■ Text section:
%%

# Vector Index Services Test Notebook

This notebook demonstrates the usage of the vector index services in LiveRAG.

## Setup
First, let's add the project directory to the Python path and import the necessary modules.

In [1]:
import os
import sys

# Add the src directory to the Python path
sys.path.append(os.path.abspath('../src'))

# Import the services
from services.aws_utils import AWSUtils
from services.embedding_utils import EmbeddingUtils
from services.pinecone_index import PineconeService
from services.opensearch_index import OpenSearchService

  from .autonotebook import tqdm as notebook_tqdm


## 1. Individual Services
Let's demonstrate using each service individually.

### 1.1 AWS Utilities
The AWSUtils class provides functions for interacting with AWS services, particularly SSM Parameter Store.

In [13]:
# Create an AWS utilities instance
aws_utils = AWSUtils()

# Print the configured AWS region
print(f"AWS Region: {aws_utils.aws_region_name}")

# Note: The following commands would work with valid AWS credentials and SSM parameters
value = aws_utils.get_ssm_value("/opensearch/endpoint")
secret = aws_utils.get_ssm_secret("/pinecone/ro_token")
print(f"SSM Value: {value}")
print(f"SSM Secret: {secret}")

%%

■ Stored data:
%%

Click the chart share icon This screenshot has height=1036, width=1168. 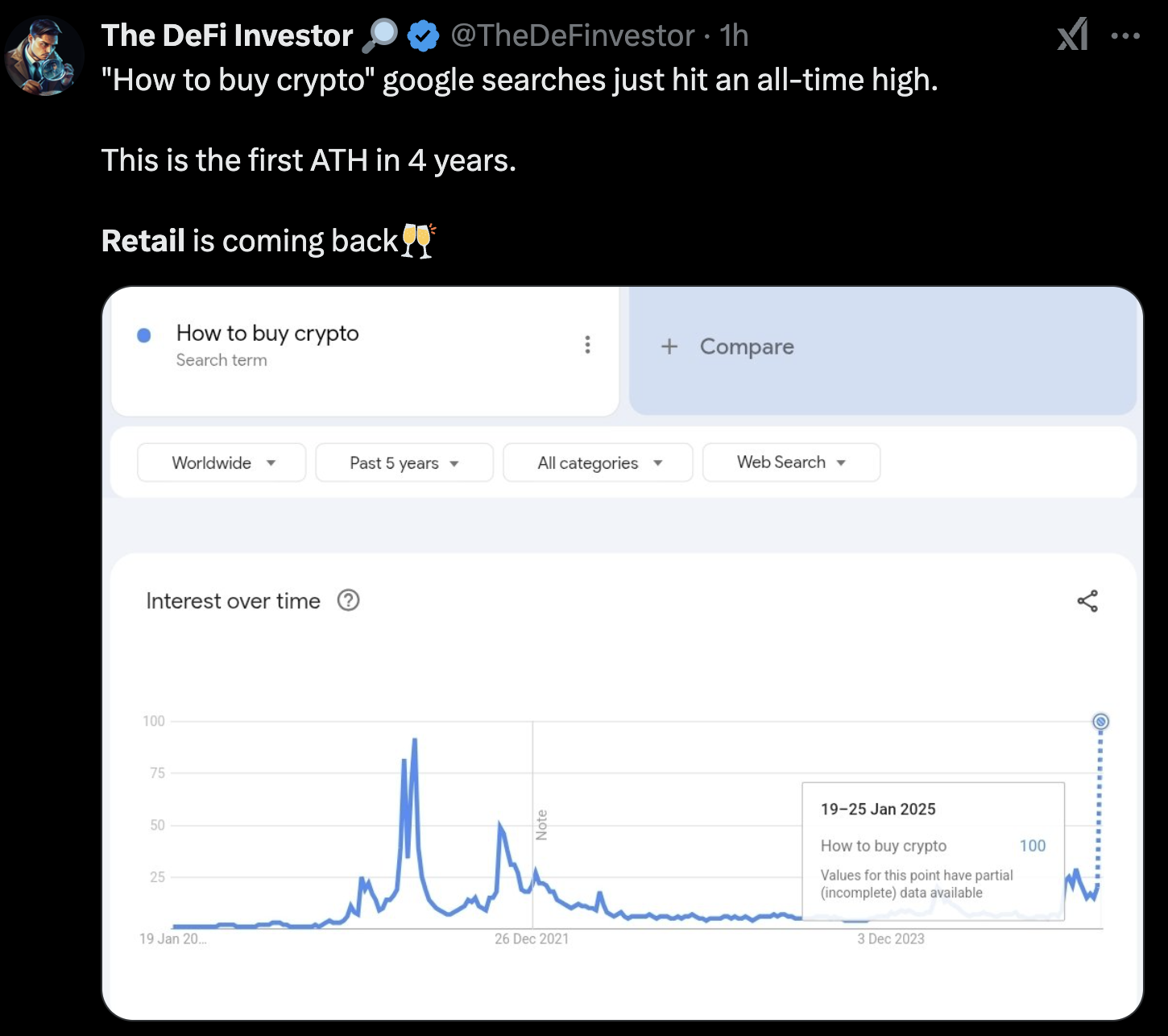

%%

■ Goals:
a – Copy the vector index notebook again, everything from "from .autonotebook import" down to "SSM Parameter Store.", and swap "individually" for "one at a time".
b – Answer these about the vector index notebook:
(i) Which module is PineconeService imported from?
(ii) Which AWS feature does the AWSUtils class mainly work with?
(iii) Which directory gets added to the Python path?
c – Write what comes next in the vector index services notebook, picking up right after its last line.

■ The replies:
a –
from .autonotebook import tqdm as notebook_tqdm


## 1. Individual Services
Let's demonstrate using each service one at a time.

### 1.1 AWS Utilities
The AWSUtils class provides functions for interacting with AWS services, particularly SSM Parameter Store.

b –
(i) services.pinecone_index
(ii) SSM Parameter Store
(iii) The src directory (../src)

c –
AWS Region: us-east-1
SSM Value: search-index01-zc4xlabgpncm3uqmerfedq5nx4.us-east-1.es.amazonaws.com
SSM Secret: pcsk_4x5iM2_LTm789oif1c1cU7TvPbUki1GiJGWmrZu4TiHLHkDsgJsHyyGVkFJy2yNjJiuqL


### 1.2 Embedding Utilities
The EmbeddingUtils class handles text embedding generation using transformer models.

In [15]:
# Create an embedding utilities instance
embedding_utils = EmbeddingUtils()

# Check for available hardware acceleration
print(f"MPS available: {embedding_utils.has_mps()}")
print(f"CUDA available: {embedding_utils.has_cuda()}")

# Note: The following command would load a model and generate embeddings
# This is commented out to avoid loading large models unnecessarily
query_embedding = embedding_utils.embed_query("What is a vector database?")
print(f"Embedding dimension: {len(query_embedding)}")

MPS available: True
CUDA available: False
Embedding dimension: 768


### 1.3 Pinecone Service
The PineconeService class provides functionality for querying Pinecone vector databases.

In [17]:
# Create a Pinecone service instance
pinecone_service = PineconeService()

print(f"Pinecone Index: {pinecone_service.index_name}")
print(f"Pinecone Namespace: {pinecone_service.namespace}")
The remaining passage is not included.